◆ **WHAT THE EXERCISE ASKS**:
Look below for the line that has "Task: Click the blue follower count user icon". Set down the lines from there through the line that has "Given: Click inside the Szukaj search field", exactly as written.

◆ **Dataset records**:
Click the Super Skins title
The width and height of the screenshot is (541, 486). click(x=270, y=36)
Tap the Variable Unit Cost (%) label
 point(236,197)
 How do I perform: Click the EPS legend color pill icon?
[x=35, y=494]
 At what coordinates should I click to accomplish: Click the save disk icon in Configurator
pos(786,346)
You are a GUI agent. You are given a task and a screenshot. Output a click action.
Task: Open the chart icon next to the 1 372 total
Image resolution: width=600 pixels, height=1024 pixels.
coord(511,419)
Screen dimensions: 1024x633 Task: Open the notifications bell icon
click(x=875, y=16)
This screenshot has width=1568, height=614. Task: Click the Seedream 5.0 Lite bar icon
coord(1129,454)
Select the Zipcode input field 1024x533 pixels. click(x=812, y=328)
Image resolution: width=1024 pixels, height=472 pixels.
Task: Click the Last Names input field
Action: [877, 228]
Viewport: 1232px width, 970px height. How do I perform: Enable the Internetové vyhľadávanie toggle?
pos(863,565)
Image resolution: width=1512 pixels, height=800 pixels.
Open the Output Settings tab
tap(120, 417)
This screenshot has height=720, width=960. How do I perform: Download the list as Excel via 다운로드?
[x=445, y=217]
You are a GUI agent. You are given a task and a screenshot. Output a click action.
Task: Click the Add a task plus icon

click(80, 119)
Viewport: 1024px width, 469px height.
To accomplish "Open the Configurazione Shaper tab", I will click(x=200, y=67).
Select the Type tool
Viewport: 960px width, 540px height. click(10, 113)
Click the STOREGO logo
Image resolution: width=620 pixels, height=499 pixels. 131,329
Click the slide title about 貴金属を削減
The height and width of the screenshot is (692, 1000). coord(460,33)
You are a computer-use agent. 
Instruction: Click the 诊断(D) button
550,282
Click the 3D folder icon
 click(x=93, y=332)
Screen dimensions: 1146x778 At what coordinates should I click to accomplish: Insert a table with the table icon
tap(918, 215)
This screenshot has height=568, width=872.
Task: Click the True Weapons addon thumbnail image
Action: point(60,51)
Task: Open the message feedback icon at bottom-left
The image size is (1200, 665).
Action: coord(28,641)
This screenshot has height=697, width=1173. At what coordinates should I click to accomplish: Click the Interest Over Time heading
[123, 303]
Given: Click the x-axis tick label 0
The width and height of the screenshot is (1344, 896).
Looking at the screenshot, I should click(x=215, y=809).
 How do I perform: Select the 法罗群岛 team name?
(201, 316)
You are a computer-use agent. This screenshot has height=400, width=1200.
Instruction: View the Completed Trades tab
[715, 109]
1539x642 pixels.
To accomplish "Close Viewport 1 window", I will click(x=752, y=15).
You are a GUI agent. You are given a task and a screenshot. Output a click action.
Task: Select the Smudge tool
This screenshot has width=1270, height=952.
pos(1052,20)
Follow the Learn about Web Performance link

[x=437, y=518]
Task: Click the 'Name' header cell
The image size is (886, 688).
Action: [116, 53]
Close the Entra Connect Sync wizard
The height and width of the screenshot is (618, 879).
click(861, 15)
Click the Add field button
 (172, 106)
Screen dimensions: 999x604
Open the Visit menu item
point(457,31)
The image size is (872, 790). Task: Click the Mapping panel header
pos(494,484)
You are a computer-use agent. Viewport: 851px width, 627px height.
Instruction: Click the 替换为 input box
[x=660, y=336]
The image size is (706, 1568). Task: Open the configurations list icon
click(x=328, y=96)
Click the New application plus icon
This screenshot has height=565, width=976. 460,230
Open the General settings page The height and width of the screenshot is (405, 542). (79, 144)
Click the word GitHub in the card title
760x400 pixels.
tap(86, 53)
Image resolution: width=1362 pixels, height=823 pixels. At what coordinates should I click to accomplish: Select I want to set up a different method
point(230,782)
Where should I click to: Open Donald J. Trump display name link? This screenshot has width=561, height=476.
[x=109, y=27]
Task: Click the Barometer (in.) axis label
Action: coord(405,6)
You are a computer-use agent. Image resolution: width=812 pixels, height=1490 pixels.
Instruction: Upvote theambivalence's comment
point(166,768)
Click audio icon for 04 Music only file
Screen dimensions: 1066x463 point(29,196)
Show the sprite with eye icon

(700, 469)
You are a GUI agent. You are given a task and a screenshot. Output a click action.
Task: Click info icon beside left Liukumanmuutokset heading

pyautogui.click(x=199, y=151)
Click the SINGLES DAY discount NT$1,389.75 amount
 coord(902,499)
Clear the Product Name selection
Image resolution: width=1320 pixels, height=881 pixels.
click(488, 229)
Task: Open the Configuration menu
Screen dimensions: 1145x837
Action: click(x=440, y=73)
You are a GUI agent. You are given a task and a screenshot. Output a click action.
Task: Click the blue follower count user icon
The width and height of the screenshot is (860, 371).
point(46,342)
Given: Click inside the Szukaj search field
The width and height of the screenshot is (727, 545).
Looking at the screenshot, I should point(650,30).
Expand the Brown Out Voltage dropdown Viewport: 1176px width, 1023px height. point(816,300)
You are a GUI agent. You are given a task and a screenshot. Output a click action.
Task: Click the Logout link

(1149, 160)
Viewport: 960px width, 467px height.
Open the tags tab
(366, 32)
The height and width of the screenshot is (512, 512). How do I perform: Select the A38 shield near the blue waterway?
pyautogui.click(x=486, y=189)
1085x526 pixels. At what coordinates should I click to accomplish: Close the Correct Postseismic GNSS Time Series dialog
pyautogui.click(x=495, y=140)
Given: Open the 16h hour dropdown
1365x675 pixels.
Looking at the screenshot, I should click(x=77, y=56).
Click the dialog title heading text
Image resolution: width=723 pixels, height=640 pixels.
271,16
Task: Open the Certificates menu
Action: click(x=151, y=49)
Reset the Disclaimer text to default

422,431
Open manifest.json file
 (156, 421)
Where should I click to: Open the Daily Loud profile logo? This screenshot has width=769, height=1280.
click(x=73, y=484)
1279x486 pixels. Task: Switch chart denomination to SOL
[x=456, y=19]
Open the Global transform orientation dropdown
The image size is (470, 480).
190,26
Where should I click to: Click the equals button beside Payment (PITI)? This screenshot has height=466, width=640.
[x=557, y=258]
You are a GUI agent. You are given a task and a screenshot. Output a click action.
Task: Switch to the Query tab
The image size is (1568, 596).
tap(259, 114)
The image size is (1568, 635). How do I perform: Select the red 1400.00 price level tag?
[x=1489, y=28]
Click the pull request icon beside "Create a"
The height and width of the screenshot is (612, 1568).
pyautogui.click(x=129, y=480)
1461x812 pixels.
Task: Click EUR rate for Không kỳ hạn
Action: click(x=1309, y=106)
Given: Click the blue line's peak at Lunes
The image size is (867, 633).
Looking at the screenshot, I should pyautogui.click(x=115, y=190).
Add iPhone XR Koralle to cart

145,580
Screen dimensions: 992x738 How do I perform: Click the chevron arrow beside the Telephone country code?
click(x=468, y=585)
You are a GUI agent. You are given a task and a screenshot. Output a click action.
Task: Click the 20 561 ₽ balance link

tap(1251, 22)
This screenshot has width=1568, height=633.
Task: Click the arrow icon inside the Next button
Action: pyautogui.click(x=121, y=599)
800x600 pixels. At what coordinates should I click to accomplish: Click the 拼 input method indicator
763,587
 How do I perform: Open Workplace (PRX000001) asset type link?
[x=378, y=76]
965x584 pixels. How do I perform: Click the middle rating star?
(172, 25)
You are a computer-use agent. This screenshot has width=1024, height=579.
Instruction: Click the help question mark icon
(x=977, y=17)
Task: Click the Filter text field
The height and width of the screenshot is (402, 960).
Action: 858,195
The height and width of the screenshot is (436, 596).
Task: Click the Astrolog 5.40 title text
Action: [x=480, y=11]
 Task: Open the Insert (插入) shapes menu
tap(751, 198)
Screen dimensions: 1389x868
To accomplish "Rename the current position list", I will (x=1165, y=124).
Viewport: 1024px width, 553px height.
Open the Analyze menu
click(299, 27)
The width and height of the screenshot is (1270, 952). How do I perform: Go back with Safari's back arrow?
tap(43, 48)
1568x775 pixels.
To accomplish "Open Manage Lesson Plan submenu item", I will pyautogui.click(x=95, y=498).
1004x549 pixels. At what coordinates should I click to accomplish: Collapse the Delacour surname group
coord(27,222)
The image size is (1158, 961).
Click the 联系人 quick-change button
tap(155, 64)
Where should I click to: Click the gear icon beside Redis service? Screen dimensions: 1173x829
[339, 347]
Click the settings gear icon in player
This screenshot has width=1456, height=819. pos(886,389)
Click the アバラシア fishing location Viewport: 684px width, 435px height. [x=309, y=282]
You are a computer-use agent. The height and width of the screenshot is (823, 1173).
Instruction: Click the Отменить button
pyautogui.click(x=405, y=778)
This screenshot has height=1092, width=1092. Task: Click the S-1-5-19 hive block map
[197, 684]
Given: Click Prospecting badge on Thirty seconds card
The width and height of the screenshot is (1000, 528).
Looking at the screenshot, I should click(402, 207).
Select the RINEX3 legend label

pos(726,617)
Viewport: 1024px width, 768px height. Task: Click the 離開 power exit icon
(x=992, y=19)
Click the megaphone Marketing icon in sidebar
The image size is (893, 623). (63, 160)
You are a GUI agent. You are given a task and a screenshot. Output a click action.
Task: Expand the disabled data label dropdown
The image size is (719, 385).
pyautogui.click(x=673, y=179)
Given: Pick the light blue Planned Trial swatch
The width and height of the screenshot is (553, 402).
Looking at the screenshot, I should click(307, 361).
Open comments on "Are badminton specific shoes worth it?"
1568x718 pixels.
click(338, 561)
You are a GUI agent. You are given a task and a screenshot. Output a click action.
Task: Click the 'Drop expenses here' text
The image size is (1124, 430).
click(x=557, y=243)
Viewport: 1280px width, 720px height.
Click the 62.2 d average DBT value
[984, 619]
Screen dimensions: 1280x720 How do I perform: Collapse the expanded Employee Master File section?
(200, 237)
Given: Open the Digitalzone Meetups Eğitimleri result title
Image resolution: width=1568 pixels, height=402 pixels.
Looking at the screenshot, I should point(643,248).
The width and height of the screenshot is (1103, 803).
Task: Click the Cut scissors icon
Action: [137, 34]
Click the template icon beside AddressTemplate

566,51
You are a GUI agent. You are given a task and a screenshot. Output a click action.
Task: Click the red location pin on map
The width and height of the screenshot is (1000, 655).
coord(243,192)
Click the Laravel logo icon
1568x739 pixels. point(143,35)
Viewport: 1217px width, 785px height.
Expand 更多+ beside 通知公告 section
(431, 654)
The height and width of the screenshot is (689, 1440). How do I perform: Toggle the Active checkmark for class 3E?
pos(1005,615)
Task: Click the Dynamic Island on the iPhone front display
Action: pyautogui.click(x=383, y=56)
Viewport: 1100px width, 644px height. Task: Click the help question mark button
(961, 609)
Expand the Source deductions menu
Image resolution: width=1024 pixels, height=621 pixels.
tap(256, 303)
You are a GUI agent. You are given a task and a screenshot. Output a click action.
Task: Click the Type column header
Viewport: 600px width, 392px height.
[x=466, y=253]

◆ **SOLUTION FOR THIS EXERCISE**:
Task: Click the blue follower count user icon
The width and height of the screenshot is (860, 371).
point(46,342)
Given: Click inside the Szukaj search field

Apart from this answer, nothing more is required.